Saved data entries:

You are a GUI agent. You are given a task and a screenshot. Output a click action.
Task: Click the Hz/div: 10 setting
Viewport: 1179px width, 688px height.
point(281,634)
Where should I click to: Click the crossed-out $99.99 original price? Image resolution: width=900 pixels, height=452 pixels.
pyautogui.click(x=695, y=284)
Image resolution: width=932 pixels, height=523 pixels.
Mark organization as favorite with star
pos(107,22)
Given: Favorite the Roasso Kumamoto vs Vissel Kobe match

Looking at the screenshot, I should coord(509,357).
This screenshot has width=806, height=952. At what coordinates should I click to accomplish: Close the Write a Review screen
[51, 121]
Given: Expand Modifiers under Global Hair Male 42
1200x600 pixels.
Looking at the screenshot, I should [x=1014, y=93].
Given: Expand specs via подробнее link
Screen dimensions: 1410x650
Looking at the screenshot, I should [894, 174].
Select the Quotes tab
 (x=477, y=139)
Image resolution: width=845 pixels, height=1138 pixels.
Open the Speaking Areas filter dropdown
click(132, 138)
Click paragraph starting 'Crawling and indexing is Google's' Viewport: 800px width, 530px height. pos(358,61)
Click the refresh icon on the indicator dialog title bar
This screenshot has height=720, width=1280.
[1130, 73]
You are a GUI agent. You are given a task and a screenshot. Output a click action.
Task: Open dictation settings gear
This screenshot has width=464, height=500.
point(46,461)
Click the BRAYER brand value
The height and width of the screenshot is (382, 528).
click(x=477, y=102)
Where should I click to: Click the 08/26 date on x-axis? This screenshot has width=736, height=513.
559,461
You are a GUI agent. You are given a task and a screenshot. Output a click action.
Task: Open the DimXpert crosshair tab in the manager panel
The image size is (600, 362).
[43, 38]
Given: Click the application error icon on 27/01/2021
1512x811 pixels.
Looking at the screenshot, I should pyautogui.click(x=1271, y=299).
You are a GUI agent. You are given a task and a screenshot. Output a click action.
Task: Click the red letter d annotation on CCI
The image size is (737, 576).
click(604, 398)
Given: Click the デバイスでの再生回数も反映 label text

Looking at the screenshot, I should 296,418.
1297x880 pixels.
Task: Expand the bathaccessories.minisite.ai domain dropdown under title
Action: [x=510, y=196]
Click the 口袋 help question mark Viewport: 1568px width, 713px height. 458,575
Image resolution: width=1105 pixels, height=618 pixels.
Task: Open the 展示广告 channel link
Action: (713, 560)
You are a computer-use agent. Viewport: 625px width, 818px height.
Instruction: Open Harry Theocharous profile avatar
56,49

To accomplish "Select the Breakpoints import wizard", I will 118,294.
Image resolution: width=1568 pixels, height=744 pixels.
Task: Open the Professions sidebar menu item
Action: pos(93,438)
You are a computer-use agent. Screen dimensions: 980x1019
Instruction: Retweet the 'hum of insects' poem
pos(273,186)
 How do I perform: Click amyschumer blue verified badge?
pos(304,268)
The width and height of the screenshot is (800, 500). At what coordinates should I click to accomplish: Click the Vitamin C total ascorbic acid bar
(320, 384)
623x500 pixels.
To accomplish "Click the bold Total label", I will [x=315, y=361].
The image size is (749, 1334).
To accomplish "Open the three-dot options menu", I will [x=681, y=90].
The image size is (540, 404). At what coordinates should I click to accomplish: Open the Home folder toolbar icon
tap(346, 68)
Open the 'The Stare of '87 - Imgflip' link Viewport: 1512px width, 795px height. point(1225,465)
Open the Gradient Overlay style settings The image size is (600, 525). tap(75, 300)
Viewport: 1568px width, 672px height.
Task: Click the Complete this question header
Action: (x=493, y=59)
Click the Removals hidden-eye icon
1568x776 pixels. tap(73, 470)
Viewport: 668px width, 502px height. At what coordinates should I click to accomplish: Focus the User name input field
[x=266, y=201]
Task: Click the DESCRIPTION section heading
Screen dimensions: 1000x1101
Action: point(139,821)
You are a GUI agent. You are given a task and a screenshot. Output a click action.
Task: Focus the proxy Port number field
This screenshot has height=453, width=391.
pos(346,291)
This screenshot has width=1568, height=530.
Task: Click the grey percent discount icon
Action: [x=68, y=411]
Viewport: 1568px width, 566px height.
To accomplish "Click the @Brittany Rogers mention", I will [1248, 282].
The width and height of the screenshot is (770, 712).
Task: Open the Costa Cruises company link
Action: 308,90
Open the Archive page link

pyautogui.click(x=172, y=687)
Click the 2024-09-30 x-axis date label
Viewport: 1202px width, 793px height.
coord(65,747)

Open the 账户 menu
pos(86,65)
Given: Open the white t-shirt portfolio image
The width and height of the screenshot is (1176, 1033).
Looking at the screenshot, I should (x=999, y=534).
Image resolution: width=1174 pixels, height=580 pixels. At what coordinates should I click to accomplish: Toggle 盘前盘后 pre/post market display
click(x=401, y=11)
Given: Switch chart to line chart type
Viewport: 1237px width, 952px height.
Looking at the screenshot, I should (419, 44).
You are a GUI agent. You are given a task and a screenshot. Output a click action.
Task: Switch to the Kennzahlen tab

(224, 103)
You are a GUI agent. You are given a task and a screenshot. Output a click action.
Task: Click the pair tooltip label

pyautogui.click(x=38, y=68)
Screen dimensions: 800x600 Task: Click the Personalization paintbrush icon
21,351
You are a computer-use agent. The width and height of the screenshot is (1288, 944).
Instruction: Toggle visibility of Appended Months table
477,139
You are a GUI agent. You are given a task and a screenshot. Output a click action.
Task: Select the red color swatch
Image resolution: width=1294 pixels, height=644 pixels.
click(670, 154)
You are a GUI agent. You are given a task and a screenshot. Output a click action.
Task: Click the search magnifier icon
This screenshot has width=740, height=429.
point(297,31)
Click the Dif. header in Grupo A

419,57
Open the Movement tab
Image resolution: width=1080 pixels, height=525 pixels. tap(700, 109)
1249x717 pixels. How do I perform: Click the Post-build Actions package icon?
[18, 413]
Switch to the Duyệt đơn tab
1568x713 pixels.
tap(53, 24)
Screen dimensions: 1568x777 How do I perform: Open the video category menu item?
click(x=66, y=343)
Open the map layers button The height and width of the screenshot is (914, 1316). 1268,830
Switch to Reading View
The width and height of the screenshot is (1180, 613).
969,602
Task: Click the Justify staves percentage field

### To do
What are the lines above, starting at the one with "The width and height of the screenshot is (1176, 1033)." and ending at the one with "Task: Select the red color swatch"? Give them again exactly, and only them.

### Answer to this task
The width and height of the screenshot is (1176, 1033).
Looking at the screenshot, I should (x=999, y=534).
Image resolution: width=1174 pixels, height=580 pixels. At what coordinates should I click to accomplish: Toggle 盘前盘后 pre/post market display
click(x=401, y=11)
Given: Switch chart to line chart type
Viewport: 1237px width, 952px height.
Looking at the screenshot, I should (419, 44).
You are a GUI agent. You are given a task and a screenshot. Output a click action.
Task: Switch to the Kennzahlen tab

(224, 103)
You are a GUI agent. You are given a task and a screenshot. Output a click action.
Task: Click the pair tooltip label

pyautogui.click(x=38, y=68)
Screen dimensions: 800x600 Task: Click the Personalization paintbrush icon
21,351
You are a computer-use agent. The width and height of the screenshot is (1288, 944).
Instruction: Toggle visibility of Appended Months table
477,139
You are a GUI agent. You are given a task and a screenshot. Output a click action.
Task: Select the red color swatch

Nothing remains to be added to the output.